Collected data
--- START ---
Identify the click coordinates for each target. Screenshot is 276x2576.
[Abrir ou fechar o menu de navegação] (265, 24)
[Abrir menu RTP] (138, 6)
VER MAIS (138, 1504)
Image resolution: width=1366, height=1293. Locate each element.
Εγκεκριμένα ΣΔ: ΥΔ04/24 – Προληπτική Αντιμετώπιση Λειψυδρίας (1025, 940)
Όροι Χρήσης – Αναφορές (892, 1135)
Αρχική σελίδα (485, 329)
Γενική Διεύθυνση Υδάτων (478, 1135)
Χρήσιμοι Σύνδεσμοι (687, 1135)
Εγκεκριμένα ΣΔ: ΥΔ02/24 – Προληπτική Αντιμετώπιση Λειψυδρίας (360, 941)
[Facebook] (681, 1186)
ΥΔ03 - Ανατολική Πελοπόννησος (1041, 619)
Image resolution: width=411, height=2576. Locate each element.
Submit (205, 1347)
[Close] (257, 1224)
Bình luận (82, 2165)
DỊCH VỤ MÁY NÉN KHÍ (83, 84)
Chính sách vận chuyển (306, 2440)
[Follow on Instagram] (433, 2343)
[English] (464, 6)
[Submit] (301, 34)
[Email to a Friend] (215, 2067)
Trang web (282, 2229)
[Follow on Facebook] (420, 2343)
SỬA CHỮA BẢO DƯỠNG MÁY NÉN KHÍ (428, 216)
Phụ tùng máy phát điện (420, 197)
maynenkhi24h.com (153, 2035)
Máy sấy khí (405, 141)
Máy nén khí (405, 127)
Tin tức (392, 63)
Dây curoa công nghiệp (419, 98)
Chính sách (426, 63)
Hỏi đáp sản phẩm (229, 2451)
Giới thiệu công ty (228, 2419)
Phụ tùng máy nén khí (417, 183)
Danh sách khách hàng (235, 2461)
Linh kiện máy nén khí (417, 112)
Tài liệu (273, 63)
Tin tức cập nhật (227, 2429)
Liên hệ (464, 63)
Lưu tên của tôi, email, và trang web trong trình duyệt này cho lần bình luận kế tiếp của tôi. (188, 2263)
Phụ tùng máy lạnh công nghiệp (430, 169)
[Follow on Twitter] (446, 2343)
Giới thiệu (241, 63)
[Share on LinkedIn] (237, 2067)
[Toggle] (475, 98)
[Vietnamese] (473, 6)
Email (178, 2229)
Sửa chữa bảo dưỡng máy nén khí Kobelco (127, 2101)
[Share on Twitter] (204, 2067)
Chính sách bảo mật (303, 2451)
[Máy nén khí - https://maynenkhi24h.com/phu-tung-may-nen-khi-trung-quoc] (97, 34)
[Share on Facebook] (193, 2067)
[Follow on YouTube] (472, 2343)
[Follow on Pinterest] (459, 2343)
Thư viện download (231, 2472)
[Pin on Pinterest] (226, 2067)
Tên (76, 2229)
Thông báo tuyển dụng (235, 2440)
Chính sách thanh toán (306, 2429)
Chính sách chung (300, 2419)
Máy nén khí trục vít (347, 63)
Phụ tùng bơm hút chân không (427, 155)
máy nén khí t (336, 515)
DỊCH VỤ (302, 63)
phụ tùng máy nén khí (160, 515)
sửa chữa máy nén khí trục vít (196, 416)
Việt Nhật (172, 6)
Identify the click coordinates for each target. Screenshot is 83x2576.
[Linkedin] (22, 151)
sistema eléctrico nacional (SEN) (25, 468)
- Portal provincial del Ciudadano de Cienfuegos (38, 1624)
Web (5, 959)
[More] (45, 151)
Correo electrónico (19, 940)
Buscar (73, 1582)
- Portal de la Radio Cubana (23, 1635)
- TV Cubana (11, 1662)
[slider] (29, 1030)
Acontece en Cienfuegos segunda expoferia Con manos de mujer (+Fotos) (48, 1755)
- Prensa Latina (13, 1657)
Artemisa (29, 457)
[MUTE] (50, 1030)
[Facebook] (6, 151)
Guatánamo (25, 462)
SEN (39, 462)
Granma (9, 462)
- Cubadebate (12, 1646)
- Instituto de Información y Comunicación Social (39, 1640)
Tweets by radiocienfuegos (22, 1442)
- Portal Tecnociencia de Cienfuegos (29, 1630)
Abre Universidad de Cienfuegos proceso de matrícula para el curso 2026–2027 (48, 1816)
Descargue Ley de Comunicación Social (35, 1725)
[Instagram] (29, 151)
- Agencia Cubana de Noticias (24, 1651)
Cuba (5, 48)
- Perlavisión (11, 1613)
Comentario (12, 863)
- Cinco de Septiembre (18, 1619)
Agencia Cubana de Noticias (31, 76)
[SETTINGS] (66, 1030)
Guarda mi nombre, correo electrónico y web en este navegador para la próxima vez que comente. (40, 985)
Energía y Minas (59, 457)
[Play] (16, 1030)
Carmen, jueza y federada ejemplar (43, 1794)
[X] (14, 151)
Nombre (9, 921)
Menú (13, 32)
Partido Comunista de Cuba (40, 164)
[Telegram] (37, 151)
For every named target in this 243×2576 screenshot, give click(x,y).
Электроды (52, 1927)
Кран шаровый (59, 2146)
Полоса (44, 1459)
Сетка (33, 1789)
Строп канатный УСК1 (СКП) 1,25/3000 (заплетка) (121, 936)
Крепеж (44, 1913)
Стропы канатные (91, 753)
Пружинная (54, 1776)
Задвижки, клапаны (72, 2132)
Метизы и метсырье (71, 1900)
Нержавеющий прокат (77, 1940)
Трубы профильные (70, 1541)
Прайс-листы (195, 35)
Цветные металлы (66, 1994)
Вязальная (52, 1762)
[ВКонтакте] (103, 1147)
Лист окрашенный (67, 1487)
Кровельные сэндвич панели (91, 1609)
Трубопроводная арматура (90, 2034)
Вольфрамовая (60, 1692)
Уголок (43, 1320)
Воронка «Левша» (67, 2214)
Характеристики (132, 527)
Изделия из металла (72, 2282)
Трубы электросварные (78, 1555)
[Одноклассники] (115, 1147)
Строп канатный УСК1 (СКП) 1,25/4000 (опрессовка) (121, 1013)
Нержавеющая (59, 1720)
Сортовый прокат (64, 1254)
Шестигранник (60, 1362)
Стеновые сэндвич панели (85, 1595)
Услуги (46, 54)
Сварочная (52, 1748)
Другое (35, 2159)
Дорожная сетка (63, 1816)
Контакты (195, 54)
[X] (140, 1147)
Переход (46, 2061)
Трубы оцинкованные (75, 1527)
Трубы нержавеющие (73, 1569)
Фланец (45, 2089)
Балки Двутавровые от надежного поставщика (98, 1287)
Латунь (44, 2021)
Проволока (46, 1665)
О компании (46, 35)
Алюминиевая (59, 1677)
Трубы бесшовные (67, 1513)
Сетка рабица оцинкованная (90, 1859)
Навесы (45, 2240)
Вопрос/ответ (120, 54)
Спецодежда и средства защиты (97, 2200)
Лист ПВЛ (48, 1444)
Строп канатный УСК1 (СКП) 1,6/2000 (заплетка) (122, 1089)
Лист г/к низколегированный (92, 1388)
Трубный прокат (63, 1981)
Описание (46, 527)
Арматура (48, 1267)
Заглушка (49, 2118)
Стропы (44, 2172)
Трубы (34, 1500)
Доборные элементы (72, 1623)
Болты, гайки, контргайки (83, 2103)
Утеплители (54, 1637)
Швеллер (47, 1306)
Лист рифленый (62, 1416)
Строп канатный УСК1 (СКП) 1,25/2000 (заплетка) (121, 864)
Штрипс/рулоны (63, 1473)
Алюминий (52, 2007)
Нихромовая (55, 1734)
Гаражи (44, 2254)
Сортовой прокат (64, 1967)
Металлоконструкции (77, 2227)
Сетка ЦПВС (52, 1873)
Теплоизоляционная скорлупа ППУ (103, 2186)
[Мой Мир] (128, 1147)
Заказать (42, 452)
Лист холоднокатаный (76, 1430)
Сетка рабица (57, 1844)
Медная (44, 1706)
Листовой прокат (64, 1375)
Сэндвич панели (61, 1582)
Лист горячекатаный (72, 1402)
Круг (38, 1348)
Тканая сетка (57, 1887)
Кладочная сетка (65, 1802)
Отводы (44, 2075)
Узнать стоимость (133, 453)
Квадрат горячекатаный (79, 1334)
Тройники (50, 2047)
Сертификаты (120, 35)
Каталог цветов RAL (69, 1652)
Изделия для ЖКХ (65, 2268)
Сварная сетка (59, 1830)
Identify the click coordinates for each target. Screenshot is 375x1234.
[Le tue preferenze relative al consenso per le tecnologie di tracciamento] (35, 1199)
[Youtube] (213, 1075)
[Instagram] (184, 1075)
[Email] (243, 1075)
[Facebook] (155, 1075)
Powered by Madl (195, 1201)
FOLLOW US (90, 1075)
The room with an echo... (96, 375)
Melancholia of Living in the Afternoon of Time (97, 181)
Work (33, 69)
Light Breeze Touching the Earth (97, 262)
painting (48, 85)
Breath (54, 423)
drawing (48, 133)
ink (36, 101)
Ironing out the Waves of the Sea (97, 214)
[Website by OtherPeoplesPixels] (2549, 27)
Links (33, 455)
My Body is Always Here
--- END ---
Set the entries down again exactly, beginning with their first line and ending with the line that contains "Chính sách thanh toán (306, 2429)"; omit all other lines.

Exercise result:
Identify the click coordinates for each target. Screenshot is 276x2576.
[Abrir ou fechar o menu de navegação] (265, 24)
[Abrir menu RTP] (138, 6)
VER MAIS (138, 1504)
Image resolution: width=1366, height=1293. Locate each element.
Εγκεκριμένα ΣΔ: ΥΔ04/24 – Προληπτική Αντιμετώπιση Λειψυδρίας (1025, 940)
Όροι Χρήσης – Αναφορές (892, 1135)
Αρχική σελίδα (485, 329)
Γενική Διεύθυνση Υδάτων (478, 1135)
Χρήσιμοι Σύνδεσμοι (687, 1135)
Εγκεκριμένα ΣΔ: ΥΔ02/24 – Προληπτική Αντιμετώπιση Λειψυδρίας (360, 941)
[Facebook] (681, 1186)
ΥΔ03 - Ανατολική Πελοπόννησος (1041, 619)
Image resolution: width=411, height=2576. Locate each element.
Submit (205, 1347)
[Close] (257, 1224)
Bình luận (82, 2165)
DỊCH VỤ MÁY NÉN KHÍ (83, 84)
Chính sách vận chuyển (306, 2440)
[Follow on Instagram] (433, 2343)
[English] (464, 6)
[Submit] (301, 34)
[Email to a Friend] (215, 2067)
Trang web (282, 2229)
[Follow on Facebook] (420, 2343)
SỬA CHỮA BẢO DƯỠNG MÁY NÉN KHÍ (428, 216)
Phụ tùng máy phát điện (420, 197)
maynenkhi24h.com (153, 2035)
Máy sấy khí (405, 141)
Máy nén khí (405, 127)
Tin tức (392, 63)
Dây curoa công nghiệp (419, 98)
Chính sách (426, 63)
Hỏi đáp sản phẩm (229, 2451)
Giới thiệu công ty (228, 2419)
Phụ tùng máy nén khí (417, 183)
Danh sách khách hàng (235, 2461)
Linh kiện máy nén khí (417, 112)
Tài liệu (273, 63)
Tin tức cập nhật (227, 2429)
Liên hệ (464, 63)
Lưu tên của tôi, email, và trang web trong trình duyệt này cho lần bình luận kế tiếp của tôi. (188, 2263)
Phụ tùng máy lạnh công nghiệp (430, 169)
[Follow on Twitter] (446, 2343)
Giới thiệu (241, 63)
[Share on LinkedIn] (237, 2067)
[Toggle] (475, 98)
[Vietnamese] (473, 6)
Email (178, 2229)
Sửa chữa bảo dưỡng máy nén khí Kobelco (127, 2101)
[Share on Twitter] (204, 2067)
Chính sách bảo mật (303, 2451)
[Máy nén khí - https://maynenkhi24h.com/phu-tung-may-nen-khi-trung-quoc] (97, 34)
[Share on Facebook] (193, 2067)
[Follow on YouTube] (472, 2343)
[Follow on Pinterest] (459, 2343)
Thư viện download (231, 2472)
[Pin on Pinterest] (226, 2067)
Tên (76, 2229)
Thông báo tuyển dụng (235, 2440)
Chính sách thanh toán (306, 2429)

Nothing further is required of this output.